He said that after he shot the deer, he would keep the antlers and never saw it again. There are a lot of poor people up there and he always left the meat for them.
I asked him how it came about that he started hunting up in Saskatchewan. He said that a deer hunter from Adams heard that he liked to hunt in Canada. He was going to Albany to buy some hunting clothes and invited Lou to accompany him to meet John Kilmartin, a guy who booked hunting trips to upper Canada.
After meeting him and discussions, Lou decided to go hunting there. He went by himself. The only problems that he encountered were flight connections in Toronto and he missed his plane. The airline put him up for the night and got him to Saskatoon the next day. After he made two or three trips with similar problems, he learned to go through Minneapolis, rather than through Toronto. It was a lot easier.
The last three years that he went to Candle Lake, his son-in-law, Kevin Farrell of Dalton, went with him. Candle Lake was exceptional, with thousands of acres to hunt. However, the outfitter decided to convert it to archery hunting only. After that, Lou went with another outfitter run by natives. The last few years he went alone.

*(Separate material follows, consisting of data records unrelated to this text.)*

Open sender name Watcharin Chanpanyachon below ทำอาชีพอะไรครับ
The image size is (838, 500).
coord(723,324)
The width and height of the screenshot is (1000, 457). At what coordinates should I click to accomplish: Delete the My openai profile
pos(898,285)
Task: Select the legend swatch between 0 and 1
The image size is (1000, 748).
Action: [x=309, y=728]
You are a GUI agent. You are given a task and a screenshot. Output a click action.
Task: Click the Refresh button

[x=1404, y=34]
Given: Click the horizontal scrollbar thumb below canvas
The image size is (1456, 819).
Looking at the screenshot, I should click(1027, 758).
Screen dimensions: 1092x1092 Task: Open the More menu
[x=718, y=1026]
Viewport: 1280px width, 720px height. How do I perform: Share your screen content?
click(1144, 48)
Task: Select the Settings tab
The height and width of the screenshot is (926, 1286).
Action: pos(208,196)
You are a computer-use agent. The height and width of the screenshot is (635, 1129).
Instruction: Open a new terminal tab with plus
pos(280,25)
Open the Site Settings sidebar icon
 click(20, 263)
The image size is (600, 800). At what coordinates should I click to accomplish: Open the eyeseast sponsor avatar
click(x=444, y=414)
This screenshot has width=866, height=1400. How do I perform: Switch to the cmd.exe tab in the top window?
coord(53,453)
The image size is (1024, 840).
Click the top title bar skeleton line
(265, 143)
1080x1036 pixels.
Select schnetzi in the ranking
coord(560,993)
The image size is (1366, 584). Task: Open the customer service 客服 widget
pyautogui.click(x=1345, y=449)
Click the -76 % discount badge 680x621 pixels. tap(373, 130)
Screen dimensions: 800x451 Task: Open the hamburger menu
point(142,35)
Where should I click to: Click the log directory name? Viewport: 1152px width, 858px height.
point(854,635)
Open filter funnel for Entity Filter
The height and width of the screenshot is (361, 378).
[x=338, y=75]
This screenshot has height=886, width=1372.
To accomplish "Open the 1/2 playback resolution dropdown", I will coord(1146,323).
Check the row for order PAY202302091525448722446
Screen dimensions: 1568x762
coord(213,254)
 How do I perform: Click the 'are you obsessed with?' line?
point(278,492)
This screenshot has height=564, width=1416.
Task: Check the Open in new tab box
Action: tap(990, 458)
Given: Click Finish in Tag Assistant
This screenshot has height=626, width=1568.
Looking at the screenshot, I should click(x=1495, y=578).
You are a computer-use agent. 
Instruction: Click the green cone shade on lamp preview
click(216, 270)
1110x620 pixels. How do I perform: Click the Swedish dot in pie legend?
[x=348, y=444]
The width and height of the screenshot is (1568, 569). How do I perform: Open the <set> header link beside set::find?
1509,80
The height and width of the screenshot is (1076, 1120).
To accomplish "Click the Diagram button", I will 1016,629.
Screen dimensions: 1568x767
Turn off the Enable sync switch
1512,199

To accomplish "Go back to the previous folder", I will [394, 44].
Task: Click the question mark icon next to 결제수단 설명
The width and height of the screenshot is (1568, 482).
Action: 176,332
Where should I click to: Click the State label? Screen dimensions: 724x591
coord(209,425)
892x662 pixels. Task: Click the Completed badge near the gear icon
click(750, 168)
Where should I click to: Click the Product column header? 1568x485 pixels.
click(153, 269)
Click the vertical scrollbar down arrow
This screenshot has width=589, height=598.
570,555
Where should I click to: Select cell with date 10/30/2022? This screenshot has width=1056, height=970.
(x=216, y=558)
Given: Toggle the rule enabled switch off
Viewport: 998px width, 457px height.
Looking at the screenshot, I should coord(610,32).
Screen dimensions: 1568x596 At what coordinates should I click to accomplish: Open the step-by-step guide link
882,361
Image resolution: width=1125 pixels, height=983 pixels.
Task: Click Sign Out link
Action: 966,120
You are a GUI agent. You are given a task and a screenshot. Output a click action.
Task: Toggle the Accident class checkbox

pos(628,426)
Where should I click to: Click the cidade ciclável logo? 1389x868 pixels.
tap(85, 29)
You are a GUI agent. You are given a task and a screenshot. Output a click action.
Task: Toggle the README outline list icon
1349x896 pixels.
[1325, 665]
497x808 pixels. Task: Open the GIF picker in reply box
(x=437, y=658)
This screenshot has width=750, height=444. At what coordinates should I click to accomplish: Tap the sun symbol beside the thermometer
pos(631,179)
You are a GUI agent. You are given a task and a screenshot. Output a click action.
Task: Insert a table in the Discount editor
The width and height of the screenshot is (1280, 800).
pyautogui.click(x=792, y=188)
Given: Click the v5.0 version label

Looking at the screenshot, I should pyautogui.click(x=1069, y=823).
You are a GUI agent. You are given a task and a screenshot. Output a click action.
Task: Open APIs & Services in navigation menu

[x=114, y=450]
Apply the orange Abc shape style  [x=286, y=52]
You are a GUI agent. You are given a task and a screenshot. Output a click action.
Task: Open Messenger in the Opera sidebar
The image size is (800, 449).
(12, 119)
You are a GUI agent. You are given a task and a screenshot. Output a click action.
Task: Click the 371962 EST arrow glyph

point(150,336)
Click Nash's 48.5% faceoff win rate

I asked him the size of his biggest deer and he said 150. The picture that I saw certainly had a bigger deer than that in it. But when Lou talks deer numbers, it is not in weights, it is in inches of the antlers as determined by the Boone & Crockett official scoring system. Incidentally, while looking at Lou's photo album of all of the deer that he bagged in Saskatchewan, I noticed that he was usually all dressed in white. Lou said that wearing white is mandatory when you hunt there in Canada.
According to Lou, the cost of such a trip would be roughly $3,500, which includes air and stay at Candle Lake. To stay over a night in Saskatoon would probably be another $100 or so.
Lou has been hunting since he was around 15 or 16. He started hunting with his father, who was a fox hunter. After he came home from school, he used to immediately head for the woods with him fox hunting. His father also taught him how to trap muskrats, beavers, etc., and many a morning he would get up at 4 a.m. and check his traps before going to work.
In addition to hunting around here, he used to hunt the Allagash region of Maine. He hunted there for more than 25 years with the late John Zuber of Pittsfield and also with Clem Caryofiles, also of Pittsfield.
If their names sound familiar, both of these well known hunters won numerous sportsmen awards from the Berkshire County League of Sportsmen as well as the Massachusetts Sportsmen's Council. They also moose hunted in Labrador with Lou a couple of times.
When I asked Lou if he intended to hunt in Saskatchewan again, he said that he would think about it, provided his wife Pauline was sufficiently recovered from some health issues.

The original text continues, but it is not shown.